How do you rationalise the utter callousness the rest of the world has to lives lost in these remote conflicts? You write about spending a night in the town of Bouca, where people were expecting to get massacred the following day. Your life and theirs were saved because Mudge manages to call New York for diplomatic intervention. Bouca’s residents’ lives are saved because, well, a white man’s life needed to be saved.

Judith Butler has written about it. She calls it the grievability of lives. That some lives are more grievable than others. That’s the best intellectual framing of it. It is coloniality, it is racism. But it is not just the West. We place a big burden on the West because of their colonial history. India is rising, India has a lot of wealthy conglomerates and media houses. Why doesn’t India invest in Africa? We have a long history with the continent, we have had trade for more than a hundred years. Yet, we don’t develop this relationship in any meaningful way. Even places nearby — I was in Cambodia, I was in Myanmar, I didn’t encounter any Indian journalists in these places. News from Cambodia comes to India via New York. I feel countries like India need to be more interested in the regions around it, too. 

A family of Central African refugees on their way to board a flight home from the Democratic Republic of Congo in November 2021.

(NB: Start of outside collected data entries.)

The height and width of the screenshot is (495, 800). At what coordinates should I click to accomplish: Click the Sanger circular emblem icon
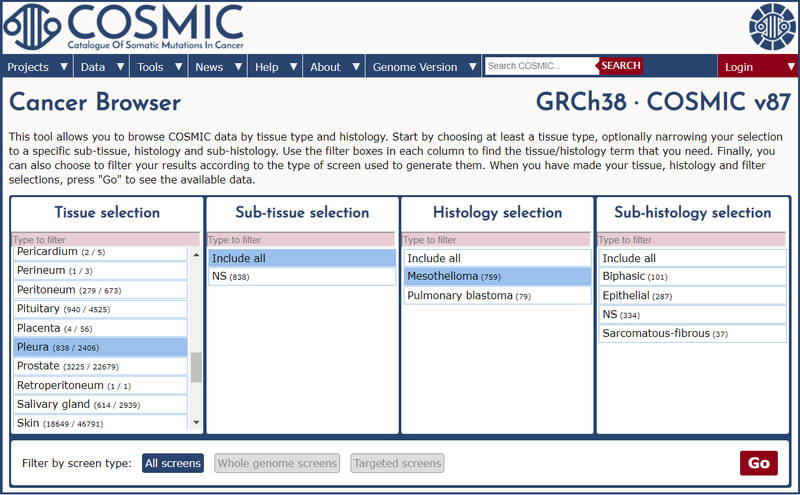tap(772, 28)
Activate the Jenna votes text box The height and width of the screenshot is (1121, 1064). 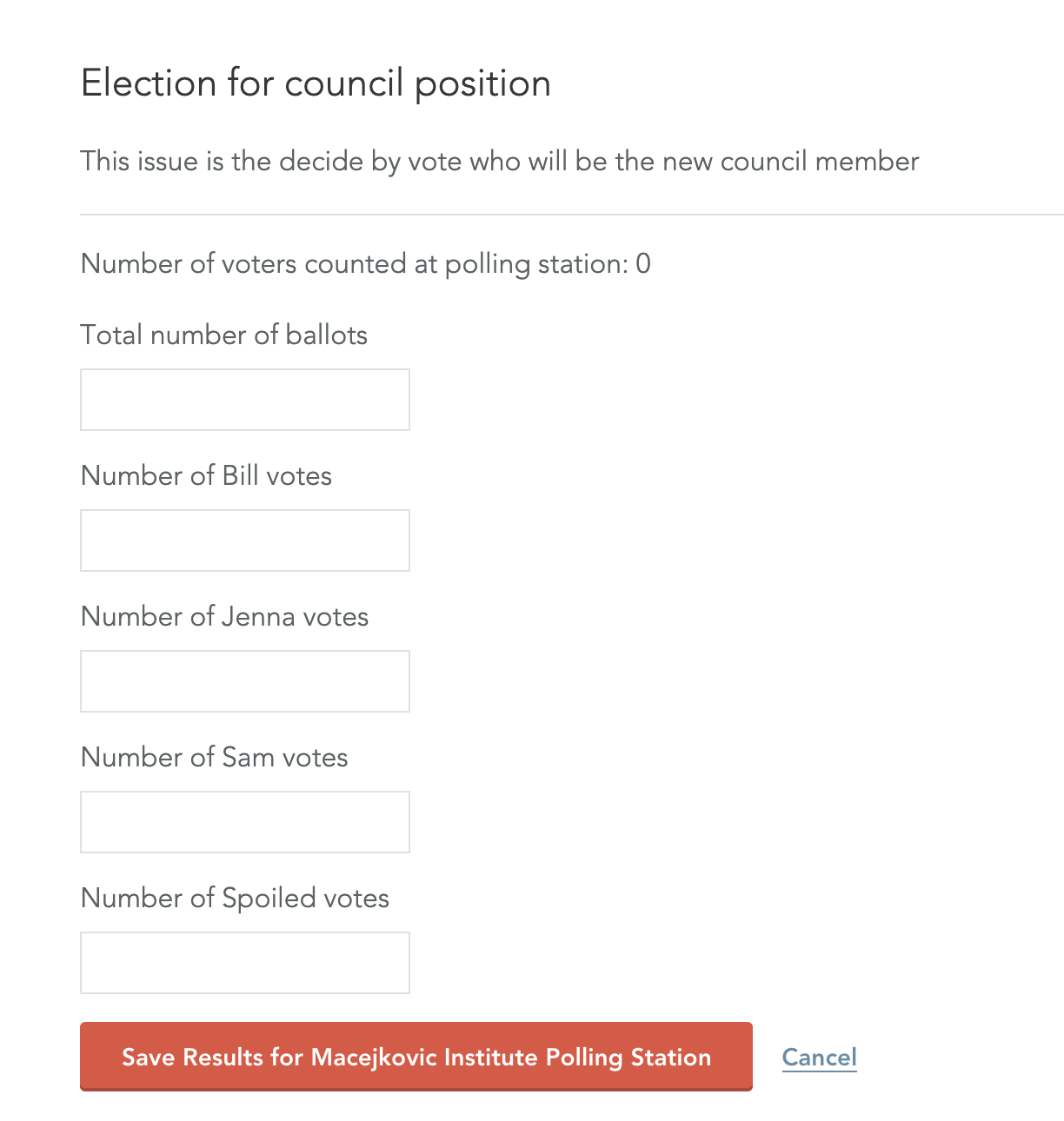(x=245, y=681)
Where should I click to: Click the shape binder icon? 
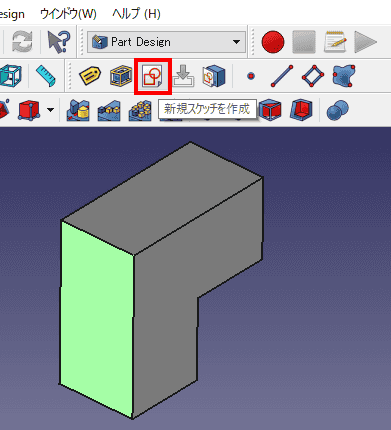[344, 76]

A family of Central African refugees on their way to board a flight home from the Democratic Republic of Congo in November 2021. | Photo Credit: AFP via Getty Images

The book is written in sparse prose. How difficult is the process of looking at a situation in which you are a character as well as a reporter?

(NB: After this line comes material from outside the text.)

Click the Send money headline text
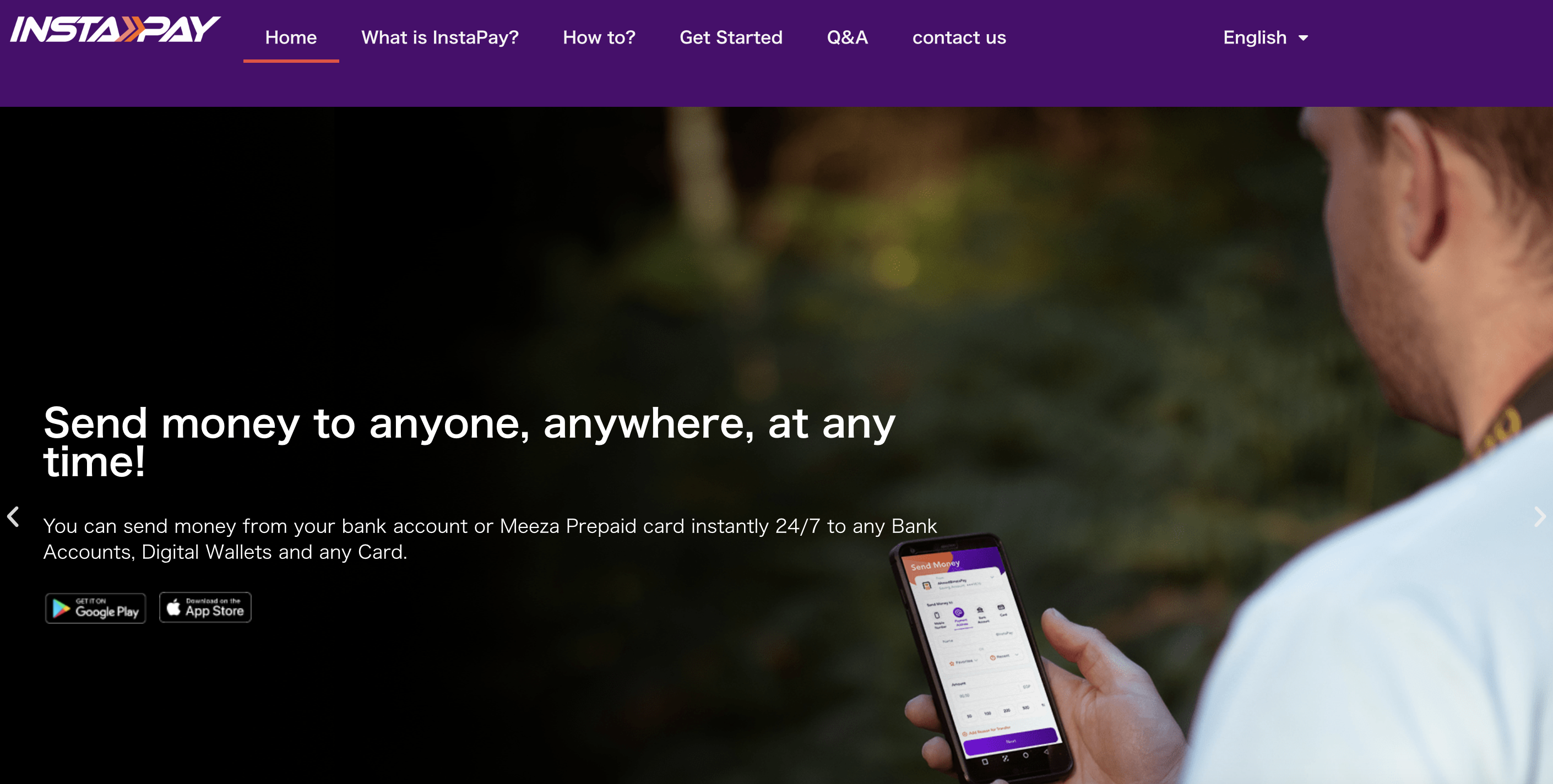 pyautogui.click(x=469, y=442)
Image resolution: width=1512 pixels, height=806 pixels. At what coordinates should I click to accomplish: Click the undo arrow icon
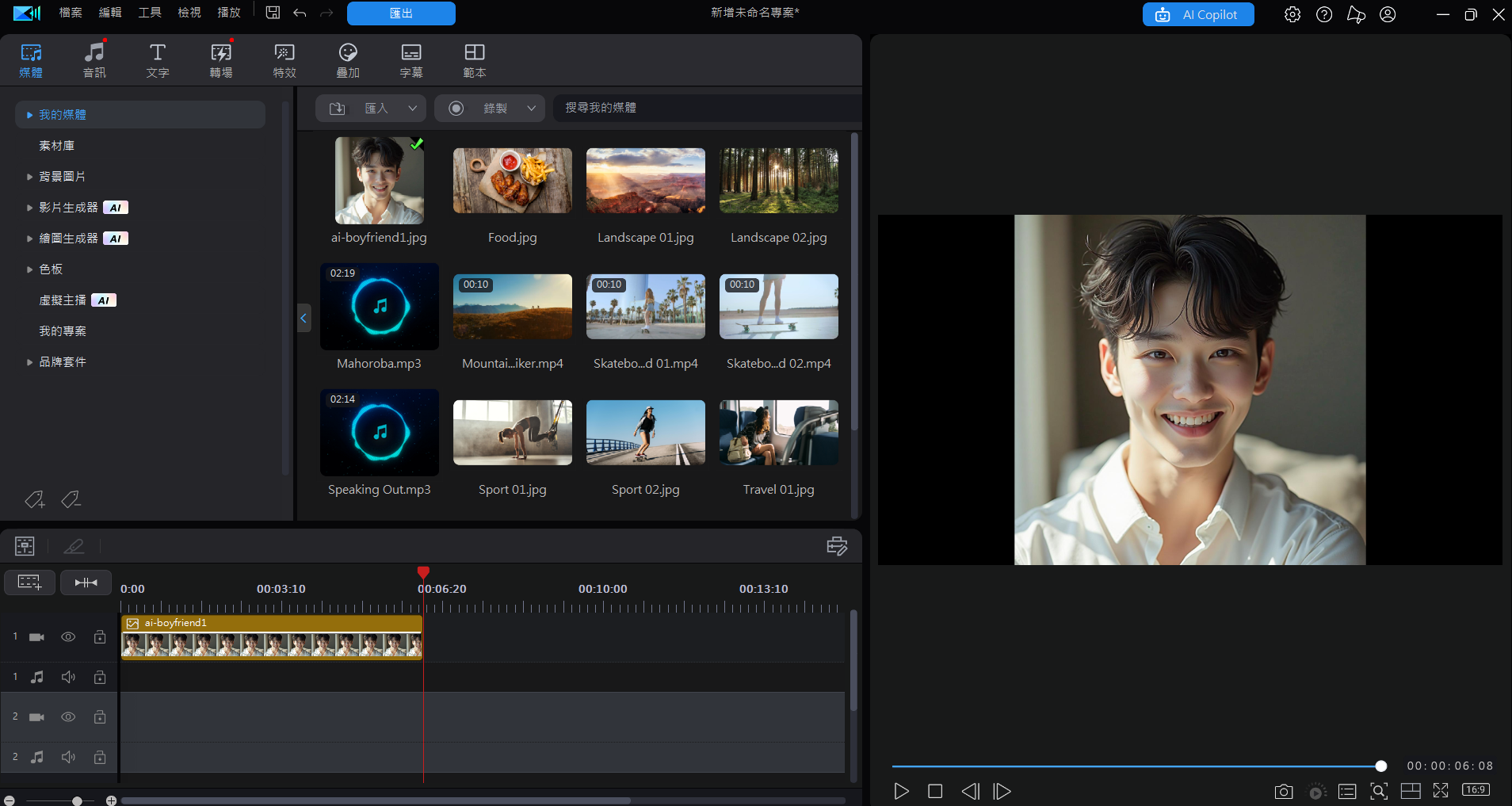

At the time of living it, I was not reporting on my marriage. One consequence of personal reportage is that it helps me process what happened. The dissolution of the marriage and my reporting were equally devastating. It was a kind of therapy to write about myself from the outside. I only realised this recently. It allowed me to process things better. Some of the dispassionate tone might come from the difficulty of what I experienced. The thing that was hardest was to write about the beauty of the marriage without feeling resentful. In all my three books, the narrative determined the tone. My Congo book was more expressive because the Congolese are expressive. In Rwanda, I didn’t allow myself any flourishes because I was writing about a country in which free speech was repressed. Tone is always what comes last to me.

The story of CAR and your marriage unfolded about 10 years ago. Where are you in your head now?

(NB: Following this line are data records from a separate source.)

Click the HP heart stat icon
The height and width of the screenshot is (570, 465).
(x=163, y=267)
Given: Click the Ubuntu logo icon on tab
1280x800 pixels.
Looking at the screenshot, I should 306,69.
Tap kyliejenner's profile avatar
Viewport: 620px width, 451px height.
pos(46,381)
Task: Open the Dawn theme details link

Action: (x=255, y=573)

I am in a good place. My daughter is 10. I am already making plans with her, to take her on a journey with me, maybe write a book about that. I finished this book during the pandemic. I am working on three other books now. I came to Cambodia to process my break-up. I am working on a book-length poem about it, I am writing a book on climate change in Mexico, which is where I live now. And I am writing a sci-fi novel, where I am going back to my mathematical education. So plenty of stuff going on.

The interviewer is the author of ‘Independence Day: A People’s History’.